Unfortunately, one can't estimate how big a potential impact, or how it might measure up against overall tourism in Howard County.

State and local officials simply don't have any recent figures on tourism. The latest data from the Maryland tourism office are statewide figures from 1990. Numbers from the county's own tourism council are practically historic, dating to 1987.

Even as stale as they are, however, the numbers illustrate how critical the tourist trade is to the economy of Howard County and Maryland.

In 1987, tourists in Howard racked up $415 million in expenditures, causing the county to rank 10th in the number of tourist dollars it collected. Visitors to the county supported a payroll of $104.5 million, and an industry that generated more than 5,600 jobs. One can only wonder what has happened since the recession hit.

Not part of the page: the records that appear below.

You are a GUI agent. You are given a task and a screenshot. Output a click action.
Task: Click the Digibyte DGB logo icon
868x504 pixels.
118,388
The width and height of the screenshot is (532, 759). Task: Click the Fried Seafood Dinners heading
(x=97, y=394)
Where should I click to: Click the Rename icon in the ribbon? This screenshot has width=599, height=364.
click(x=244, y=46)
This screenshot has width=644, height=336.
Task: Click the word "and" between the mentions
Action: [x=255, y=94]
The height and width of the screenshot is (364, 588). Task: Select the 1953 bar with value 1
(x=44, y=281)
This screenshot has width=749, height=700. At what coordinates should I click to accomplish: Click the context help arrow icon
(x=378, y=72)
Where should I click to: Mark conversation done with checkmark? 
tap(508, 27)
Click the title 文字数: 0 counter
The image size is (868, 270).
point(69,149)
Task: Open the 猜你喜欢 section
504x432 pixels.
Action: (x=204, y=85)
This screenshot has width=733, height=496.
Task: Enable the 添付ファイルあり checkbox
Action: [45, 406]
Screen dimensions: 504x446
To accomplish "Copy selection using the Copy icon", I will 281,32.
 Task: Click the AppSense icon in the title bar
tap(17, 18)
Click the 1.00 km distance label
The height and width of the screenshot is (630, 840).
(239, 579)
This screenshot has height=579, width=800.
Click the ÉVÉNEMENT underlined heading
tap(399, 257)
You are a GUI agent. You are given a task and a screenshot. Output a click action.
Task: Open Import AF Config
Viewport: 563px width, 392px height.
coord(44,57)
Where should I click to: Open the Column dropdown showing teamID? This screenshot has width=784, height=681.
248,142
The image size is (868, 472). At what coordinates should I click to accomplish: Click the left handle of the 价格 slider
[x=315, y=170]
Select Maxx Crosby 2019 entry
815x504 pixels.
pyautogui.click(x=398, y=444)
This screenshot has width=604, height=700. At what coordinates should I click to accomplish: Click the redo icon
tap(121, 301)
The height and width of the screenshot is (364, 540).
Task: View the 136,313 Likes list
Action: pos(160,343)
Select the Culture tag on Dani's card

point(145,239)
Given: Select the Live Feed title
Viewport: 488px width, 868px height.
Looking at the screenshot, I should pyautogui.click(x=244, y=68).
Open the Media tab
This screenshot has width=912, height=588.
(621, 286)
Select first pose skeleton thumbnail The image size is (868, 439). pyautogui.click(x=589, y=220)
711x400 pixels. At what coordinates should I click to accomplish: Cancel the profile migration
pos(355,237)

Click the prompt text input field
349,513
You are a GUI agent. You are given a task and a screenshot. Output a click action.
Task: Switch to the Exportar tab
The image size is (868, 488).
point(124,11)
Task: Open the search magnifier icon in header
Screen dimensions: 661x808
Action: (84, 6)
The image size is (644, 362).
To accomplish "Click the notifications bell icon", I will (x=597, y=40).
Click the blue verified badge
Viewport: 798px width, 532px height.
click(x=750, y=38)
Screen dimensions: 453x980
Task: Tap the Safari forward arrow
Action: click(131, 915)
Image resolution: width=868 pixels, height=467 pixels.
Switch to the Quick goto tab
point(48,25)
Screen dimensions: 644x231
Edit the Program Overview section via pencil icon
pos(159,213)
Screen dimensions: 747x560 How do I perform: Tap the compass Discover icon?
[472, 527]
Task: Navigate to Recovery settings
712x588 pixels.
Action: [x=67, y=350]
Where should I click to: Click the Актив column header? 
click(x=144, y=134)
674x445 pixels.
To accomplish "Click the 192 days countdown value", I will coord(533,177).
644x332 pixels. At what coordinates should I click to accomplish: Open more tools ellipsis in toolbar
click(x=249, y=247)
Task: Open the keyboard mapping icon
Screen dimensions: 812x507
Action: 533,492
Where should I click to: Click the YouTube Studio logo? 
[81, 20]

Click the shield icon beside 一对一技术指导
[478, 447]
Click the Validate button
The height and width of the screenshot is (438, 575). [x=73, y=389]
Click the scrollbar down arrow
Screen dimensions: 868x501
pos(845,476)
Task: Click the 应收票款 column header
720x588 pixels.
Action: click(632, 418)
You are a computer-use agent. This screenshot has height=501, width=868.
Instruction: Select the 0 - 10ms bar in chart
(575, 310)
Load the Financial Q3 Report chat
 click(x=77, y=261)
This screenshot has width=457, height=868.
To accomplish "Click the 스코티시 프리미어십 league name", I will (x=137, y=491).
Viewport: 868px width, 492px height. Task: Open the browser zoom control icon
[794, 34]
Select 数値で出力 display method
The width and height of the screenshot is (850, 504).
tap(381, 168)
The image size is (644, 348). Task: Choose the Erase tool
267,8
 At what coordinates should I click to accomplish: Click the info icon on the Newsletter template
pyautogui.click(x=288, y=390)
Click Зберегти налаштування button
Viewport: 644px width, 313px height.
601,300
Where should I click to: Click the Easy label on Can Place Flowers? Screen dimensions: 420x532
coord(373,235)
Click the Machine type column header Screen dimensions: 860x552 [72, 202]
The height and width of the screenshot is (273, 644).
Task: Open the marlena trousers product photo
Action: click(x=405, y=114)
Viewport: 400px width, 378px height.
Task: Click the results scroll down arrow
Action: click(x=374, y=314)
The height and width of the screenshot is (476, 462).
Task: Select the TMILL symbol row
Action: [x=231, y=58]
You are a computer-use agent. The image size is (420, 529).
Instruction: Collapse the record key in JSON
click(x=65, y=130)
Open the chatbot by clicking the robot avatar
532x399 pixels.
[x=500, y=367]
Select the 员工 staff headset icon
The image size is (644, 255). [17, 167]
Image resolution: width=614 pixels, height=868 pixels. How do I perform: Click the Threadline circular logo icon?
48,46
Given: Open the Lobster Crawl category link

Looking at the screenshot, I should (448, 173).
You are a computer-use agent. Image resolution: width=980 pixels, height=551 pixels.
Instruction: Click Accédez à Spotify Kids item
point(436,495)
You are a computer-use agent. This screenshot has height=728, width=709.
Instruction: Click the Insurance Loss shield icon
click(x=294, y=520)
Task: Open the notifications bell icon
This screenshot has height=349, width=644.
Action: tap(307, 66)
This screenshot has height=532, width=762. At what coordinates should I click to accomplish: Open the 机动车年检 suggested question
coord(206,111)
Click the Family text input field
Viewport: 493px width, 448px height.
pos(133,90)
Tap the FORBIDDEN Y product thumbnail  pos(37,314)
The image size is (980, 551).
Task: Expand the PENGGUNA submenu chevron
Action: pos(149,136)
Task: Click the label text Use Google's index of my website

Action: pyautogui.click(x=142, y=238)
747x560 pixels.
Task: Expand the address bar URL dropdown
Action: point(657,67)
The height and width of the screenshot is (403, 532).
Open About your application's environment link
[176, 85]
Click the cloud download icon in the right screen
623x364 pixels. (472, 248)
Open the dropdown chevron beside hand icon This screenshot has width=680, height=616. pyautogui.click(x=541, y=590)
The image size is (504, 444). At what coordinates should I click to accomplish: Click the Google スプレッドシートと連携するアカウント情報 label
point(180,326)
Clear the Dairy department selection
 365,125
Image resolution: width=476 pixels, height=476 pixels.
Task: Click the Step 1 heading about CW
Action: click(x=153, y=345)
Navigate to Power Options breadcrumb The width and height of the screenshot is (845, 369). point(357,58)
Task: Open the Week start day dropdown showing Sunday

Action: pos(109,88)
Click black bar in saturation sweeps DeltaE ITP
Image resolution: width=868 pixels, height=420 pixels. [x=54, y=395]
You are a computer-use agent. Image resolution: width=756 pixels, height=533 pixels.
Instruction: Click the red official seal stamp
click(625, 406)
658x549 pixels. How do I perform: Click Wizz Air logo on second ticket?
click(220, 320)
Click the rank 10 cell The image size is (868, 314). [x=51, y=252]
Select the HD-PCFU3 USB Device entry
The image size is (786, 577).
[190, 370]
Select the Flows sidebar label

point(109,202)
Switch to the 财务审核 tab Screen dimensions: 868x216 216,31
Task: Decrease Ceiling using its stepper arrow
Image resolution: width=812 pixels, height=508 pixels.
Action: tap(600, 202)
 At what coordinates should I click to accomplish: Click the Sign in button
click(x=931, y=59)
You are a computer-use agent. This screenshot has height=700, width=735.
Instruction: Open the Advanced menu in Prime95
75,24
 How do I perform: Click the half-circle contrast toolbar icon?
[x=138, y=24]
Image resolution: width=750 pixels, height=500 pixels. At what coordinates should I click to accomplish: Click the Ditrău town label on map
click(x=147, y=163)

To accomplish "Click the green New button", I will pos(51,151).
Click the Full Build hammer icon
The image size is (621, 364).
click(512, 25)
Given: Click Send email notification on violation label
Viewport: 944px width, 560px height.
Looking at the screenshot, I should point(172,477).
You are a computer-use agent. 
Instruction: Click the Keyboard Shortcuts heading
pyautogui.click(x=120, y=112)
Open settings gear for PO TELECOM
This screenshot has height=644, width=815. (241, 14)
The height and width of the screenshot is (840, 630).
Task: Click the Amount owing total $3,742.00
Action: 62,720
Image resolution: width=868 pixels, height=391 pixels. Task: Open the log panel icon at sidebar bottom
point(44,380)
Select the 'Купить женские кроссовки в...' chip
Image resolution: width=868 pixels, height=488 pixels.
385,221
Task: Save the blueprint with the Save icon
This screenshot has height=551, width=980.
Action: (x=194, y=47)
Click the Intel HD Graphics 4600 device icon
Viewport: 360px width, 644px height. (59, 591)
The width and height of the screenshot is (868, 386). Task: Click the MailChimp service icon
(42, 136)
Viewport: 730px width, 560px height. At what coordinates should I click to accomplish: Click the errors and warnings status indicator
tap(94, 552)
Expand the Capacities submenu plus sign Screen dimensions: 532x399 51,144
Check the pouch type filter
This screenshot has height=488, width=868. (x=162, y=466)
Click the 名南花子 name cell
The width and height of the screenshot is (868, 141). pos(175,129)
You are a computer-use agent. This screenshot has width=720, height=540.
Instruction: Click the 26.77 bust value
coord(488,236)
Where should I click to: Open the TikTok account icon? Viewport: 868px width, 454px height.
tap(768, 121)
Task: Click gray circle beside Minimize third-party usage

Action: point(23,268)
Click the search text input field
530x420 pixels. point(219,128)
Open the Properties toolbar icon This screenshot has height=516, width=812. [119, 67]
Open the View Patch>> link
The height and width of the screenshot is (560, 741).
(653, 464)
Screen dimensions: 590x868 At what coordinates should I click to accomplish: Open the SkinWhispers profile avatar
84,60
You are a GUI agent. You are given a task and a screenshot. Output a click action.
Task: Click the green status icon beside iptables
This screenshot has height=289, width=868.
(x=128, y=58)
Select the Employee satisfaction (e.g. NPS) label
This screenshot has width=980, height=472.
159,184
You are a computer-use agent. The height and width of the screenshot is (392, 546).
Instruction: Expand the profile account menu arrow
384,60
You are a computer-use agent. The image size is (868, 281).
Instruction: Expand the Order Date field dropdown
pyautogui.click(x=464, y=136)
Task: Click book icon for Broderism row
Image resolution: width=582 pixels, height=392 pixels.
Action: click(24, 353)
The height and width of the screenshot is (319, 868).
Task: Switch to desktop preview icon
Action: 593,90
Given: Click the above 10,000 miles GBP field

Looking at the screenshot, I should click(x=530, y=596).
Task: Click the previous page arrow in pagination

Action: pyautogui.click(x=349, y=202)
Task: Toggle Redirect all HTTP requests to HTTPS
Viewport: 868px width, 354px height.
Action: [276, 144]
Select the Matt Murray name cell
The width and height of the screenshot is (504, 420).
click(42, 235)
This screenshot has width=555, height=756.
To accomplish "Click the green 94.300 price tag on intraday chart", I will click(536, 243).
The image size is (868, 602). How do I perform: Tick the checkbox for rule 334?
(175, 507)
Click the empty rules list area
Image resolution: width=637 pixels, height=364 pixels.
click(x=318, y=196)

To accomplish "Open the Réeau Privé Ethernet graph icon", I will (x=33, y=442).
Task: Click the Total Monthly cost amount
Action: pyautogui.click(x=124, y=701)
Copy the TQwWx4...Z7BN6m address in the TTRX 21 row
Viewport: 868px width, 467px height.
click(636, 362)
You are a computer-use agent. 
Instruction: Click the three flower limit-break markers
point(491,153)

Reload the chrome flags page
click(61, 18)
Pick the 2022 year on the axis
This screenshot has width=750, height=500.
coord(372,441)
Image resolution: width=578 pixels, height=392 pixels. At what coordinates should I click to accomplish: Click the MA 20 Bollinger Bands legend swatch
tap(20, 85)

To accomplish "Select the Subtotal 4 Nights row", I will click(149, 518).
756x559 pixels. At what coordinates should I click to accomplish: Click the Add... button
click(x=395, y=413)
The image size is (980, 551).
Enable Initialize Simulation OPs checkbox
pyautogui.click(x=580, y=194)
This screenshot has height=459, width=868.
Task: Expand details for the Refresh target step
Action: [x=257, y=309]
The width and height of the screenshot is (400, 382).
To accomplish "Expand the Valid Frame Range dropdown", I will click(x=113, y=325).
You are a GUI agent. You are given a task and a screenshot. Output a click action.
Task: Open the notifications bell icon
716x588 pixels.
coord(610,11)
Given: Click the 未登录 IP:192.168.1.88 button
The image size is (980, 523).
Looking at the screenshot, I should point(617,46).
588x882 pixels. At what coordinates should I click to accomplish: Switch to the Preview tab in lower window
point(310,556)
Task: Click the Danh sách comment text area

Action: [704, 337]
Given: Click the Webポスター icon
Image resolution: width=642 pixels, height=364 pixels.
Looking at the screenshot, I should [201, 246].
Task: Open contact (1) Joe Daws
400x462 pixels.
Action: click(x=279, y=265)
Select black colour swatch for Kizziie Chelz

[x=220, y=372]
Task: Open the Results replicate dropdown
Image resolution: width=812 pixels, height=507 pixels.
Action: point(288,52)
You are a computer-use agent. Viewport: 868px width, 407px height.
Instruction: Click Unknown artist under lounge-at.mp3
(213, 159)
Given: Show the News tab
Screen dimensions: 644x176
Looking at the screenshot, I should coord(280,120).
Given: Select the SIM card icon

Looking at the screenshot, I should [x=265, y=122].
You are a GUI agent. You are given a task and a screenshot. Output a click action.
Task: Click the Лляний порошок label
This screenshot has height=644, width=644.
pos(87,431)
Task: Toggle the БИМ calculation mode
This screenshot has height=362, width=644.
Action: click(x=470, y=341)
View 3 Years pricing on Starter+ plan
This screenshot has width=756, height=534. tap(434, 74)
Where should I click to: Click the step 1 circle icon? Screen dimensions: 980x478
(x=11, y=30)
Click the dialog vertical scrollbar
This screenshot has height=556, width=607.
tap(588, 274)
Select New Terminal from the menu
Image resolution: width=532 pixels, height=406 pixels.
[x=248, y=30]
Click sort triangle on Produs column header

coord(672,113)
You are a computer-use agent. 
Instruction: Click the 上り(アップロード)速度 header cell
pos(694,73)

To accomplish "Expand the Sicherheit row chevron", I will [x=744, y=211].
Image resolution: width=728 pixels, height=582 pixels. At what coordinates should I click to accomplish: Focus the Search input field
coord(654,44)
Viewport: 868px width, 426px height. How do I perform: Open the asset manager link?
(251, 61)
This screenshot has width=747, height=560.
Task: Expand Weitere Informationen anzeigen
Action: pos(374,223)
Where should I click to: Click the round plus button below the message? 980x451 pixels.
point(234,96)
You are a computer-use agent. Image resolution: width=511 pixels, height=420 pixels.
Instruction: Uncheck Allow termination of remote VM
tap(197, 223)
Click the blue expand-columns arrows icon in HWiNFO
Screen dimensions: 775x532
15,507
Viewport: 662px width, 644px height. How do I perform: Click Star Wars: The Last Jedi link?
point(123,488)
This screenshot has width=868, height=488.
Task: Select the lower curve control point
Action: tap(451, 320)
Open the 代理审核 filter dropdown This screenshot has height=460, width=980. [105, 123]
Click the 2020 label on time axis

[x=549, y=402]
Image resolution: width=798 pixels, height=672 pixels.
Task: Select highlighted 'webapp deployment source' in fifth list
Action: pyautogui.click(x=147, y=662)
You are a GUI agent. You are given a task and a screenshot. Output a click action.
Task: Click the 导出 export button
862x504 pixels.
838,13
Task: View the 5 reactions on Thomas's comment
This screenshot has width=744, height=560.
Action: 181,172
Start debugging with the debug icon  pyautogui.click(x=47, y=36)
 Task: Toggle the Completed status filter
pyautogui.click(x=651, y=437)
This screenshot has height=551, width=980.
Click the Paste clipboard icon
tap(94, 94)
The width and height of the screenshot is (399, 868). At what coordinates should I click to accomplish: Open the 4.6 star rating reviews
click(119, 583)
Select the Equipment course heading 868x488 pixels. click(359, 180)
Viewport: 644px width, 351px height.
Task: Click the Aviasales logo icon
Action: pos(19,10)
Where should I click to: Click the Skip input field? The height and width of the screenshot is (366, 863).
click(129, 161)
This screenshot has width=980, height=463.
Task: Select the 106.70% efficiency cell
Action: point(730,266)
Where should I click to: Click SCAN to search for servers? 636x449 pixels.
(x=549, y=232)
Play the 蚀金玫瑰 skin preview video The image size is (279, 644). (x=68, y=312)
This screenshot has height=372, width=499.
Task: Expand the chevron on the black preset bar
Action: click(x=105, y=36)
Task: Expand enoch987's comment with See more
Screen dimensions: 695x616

Statewide, in 1990, more than 19 million people visited Maryland, spurring the economy by spending close to $4.5 billion. That's a rich vein that the county undoubtedly taps into. But again, to what extent?

Despite the poor track record on data, Howard's tourism council is making strides, especially considering that the office has been beefed up to include two full-time and one half-time employee.

With the 5 percent hotel tax that took effect the last fiscal year, the tourism agency's budget has quadrupled, to $200,000. And its clever "Howard Who?" postcard campaign in the media this year has been credited with drawing new trade to the county.

The council should be commended for this effort.

As for Shimadzu, its decision to build a training center in Columbia is another plume in the county's cap and -- numerical projections aside -- can't help but have a positive impact on the local economy.